This dissertation consists of three chapters on banking and monetary economics. In Chapter 1, I study whether monetary policy is less effective in a low interest-rate environment. To answer this question, I examine how the passthrough of monetary policy to banks' deposit rates has changed, during the secular decline in interest rates in the U.S. over the last decades. In the data, the passthrough increased for about one third of banks, and decreased for the rest. Moreover, the deposit-weighted bank-average passthrough increased under a lower interest rate. I explain this observation in a model where banks have market power over loans and face capital constraints. In the model, when interest rates are low, the passthrough falls as policy rates fall, only in markets where loan competition is high. Hence, the overall passthrough depends on the distribution of loan market power. I confirm the model's prediction using branch-level data of U.S. banks. This channel also impacts the transmission of monetary policy to bank lending under low interest rates.

In Chapter 2 (joint with Tsz-Nga Wong), we document a new channel mediating the effects of monetary policy and regulation, the disintermediation channel. When the interest rate on excess reserves (IOER) increases, fewer banks are intermediating in the Fed funds market, and they intermediate less. Thus, the total Fed funds traded decreases. Similarly, disintermediation happens after the balance sheet cost rises, e.g. the introduction of Basel III regulations. The disintermediation channel is significant and supported by empirical evidence on U.S. banks. To explain this channel, we develop a continuous-time search-and-bargaining model of divisible funds and endogenous search intensity that includes the matching model (e.g. Afonso and Lagos, 2015b) and the transaction cost model (e.g. Hamilton, 1996) as special cases. We solve the equilibrium in closed form, derive the dynamic distributions of trades and Fed fund rates, and the stopping times of entry and exit from the Fed fund market. IOER reduces the spread of marginal value of holding reserves, and hence the gain of intermediation. In general, the equilibrium is constrained inefficient, as banks intermediate too much.
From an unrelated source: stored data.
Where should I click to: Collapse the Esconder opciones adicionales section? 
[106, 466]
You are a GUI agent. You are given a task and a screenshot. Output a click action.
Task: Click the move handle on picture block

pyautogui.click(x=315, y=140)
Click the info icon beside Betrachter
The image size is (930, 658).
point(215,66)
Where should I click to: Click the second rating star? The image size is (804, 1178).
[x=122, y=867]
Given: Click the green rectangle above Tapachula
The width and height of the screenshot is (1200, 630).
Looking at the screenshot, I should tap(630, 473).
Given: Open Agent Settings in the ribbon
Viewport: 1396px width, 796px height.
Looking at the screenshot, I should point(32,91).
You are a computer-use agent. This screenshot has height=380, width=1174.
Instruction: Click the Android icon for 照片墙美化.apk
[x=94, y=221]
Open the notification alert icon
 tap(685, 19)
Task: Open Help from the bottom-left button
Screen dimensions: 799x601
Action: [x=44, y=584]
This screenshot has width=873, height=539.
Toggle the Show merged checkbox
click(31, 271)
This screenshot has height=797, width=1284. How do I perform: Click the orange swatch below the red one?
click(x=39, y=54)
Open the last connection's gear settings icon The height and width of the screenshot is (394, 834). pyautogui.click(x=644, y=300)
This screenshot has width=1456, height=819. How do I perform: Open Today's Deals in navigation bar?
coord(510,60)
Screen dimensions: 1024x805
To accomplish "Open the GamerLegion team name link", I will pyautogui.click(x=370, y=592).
In Chapter 3 (joint with Saki Bigio and Eduardo Zilberman), we compare the advantages of lump-sum transfers versus a credit policy in response to the Covid-19 crisis. The Covid-19 crisis has lead to a reduction in the demand and supply of sectors that produce goods that need social interaction to be produced or consumed. We interpret the Covid-19 shock as a shock that reduces utility stemming from "social" goods in a two-sector economy with incomplete markets. For the same path of government debt, transfers are preferable when debt limits are tight, whereas credit policy is preferable when they are slack. A credit policy has the advantage of targeting fiscal resources toward agents that matter most for stabilizing demand. We illustrate this result with a calibrated model. We discuss various shortcomings and possible extensions to the model.